Add column by fetching URLs results in a blank export

Hello,
I have been struggling with openrefine now for a while, new user.
I need to get the text of pdf files using the add column by fetching URLs option, I have scrapped around a 1000 pdf links from google scholar.

Im using java apache tika server to fetch these links.

this is the python/jython code:

import urllib2

url = ‘http://localhost:9998/tika

req = urllib2.Request(url, ‘’)

req.add_header(‘Content-Type’, ‘application/pdf’)

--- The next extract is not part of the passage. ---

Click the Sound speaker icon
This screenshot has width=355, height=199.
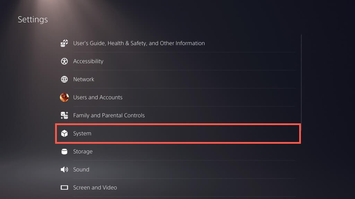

req.add_header(‘fileUrl’, value)

req.get_method = lambda: ‘PUT’

post = urllib2.urlopen(req)

return post.read()

Tika server runs and I see that import has worked by fetching XML version of the text, but when I hit ok and look at the exported column its blank

Ive tried updating the java version which was outdated to no avail, also tried wrapping the html links within quotes, does not work

the following is the screen shot of the cmds that run in my terminal

Thanks for helping me out here,
Cheers
AG

Hi @A_G and welcome. It looks like you are mixing up two methods of fetching data from external URLs.

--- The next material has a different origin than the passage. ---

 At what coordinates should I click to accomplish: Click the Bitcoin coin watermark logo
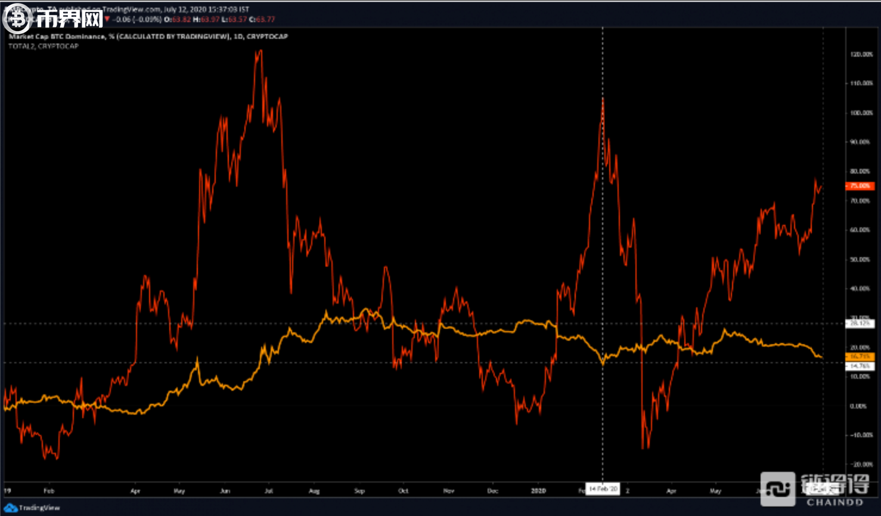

The “Add column by fetching URLs” option expects a URL as an input and then tries to GET the content of that URL (see documentation). By using this with the python code you are posting above, you are telling OpenRefine to use the response you get back from Tika as URL which can be retrieved. This is obviously not what you need.

Because you are already doing the fetch of the URL in the python code you’ve written, you don’t want to use the “Add column by fetching URLs”. What you’ll need to do instead is use “Add column based on this column” and then use the Python code you’ve posted. That should store the returned data in the new column as you are expecting

Hope this helps and please let me know if this doesn’t help or you have further questions

Thank you so much! Yup it helped !

1 Like